How to Prevent Roof Coating Problemstrustone3
How to Prevent Roof Coating Problems
For industrial, commercial, and institutional buildings, roof coatings provide a wide range of benefits from added protection for the building and its contents and extending the life of a roof to improving its performance and lowering its cooling load. Still, as with any aspect of your roof’s structure, roof coatings experience wear and tear that will ultimately compromise their integrity. As such, it is important to learn about the most common problems that affect roof coatings, their specifications, and uses. With insight about these problems, property or maintenance managers can prevent the degradation of roof coatings and address problems as they arise. This article will focus on acrylic coatings, but you’ll also get some useful information about asphalt, styrene ethylbutlyene styrene (SEBS), emulsions, and other typical coatings.

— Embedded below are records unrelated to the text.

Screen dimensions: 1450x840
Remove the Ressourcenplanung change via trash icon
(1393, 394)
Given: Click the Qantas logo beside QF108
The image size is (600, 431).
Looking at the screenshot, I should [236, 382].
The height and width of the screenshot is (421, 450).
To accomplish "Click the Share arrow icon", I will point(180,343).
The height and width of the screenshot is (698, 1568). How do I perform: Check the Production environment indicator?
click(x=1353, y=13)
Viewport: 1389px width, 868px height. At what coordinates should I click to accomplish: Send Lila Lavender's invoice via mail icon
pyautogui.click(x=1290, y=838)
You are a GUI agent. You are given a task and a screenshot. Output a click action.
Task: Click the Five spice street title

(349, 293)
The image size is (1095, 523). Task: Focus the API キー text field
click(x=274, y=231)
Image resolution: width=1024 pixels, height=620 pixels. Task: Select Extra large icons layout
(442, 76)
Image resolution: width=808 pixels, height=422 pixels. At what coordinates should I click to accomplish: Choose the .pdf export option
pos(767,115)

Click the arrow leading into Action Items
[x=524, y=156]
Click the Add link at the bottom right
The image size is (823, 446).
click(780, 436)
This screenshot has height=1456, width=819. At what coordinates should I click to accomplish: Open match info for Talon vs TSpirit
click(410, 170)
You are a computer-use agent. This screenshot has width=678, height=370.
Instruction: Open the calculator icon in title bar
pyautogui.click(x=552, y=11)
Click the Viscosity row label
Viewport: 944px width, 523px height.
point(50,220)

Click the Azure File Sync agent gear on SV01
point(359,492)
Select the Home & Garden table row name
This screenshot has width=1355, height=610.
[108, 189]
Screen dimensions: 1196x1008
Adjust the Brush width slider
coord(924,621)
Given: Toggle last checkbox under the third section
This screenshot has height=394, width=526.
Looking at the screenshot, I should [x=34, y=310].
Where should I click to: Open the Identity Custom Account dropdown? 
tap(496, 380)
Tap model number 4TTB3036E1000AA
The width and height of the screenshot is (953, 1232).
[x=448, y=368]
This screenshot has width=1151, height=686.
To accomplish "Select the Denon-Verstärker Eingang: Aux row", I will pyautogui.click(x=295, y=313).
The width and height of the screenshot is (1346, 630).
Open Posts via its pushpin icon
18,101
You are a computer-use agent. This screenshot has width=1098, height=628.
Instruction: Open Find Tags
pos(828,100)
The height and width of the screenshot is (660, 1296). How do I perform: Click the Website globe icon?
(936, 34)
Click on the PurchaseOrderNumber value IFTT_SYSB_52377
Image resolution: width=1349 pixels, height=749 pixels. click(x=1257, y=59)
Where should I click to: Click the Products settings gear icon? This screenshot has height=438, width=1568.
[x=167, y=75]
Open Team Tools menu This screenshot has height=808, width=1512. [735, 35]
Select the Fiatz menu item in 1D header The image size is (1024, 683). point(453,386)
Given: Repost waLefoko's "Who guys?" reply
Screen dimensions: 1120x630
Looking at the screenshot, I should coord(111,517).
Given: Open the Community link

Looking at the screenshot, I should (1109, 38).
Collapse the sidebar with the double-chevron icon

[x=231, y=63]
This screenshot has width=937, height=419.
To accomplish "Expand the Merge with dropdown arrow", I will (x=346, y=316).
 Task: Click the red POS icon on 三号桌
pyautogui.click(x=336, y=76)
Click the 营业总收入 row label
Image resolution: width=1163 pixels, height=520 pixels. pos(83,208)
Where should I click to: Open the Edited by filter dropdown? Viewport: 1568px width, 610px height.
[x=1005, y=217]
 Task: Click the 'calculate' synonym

One common misconception is that because roof coatings extend the life of a roof, they also eliminate the need for regular maintenance. In fact, yearly maintenance and structural repairs will still be required, even for roofs with the most durable coatings. Unfortunately, some roofs pose significant challenges to regular maintenance; roofs with wet insulation, those with decks that have rot or corrosion, or roofs with an eroded existing membrane are not the best candidates for coating applications. So, even though a roof coating generally extends the lifespan of aging roof systems, you should not consider coatings as an alternative to regular maintenance or servicing of your roof.
If your roof has failed flashings and boots, warped edge metal, missing cants, or separated seams, you’ll want to replace the original assembly or repair that particular roof structure using original materials. If you have more advanced repairs, a high-tensile, fabric-reinforced, or other specialized coating may be an effective solution. Nevertheless, it is important to understand that coatings are intended to improve the service life of an underlying roof, not as a solution to roof problems.
Also, you need to ensure proper surface preparation if you want to experience the full benefits of your roof coating. Experts generally recommend solvent-based materials as they are more durable than water-based products, especially if the coating is applied over loose scale, chalk, or debris. When a coating fails because of inadequate surface preparation, the effects will be permanent. As such, you should test the state of the roof surface before applying roof coatings.
For some roofs, a simple duct tape test can tell you a lot about the roof membrane. Just put the tape on the surface of the roof, and if loose material adheres to the tape, the substrate is best suited to a solvent-based basecoat. On concrete roofs, you should conduct a water-drop test. If water beads on the surface, water-based materials will likely not bond. Ultimately, you want to ensure that your coating will be properly bonded to provide the best possible protection.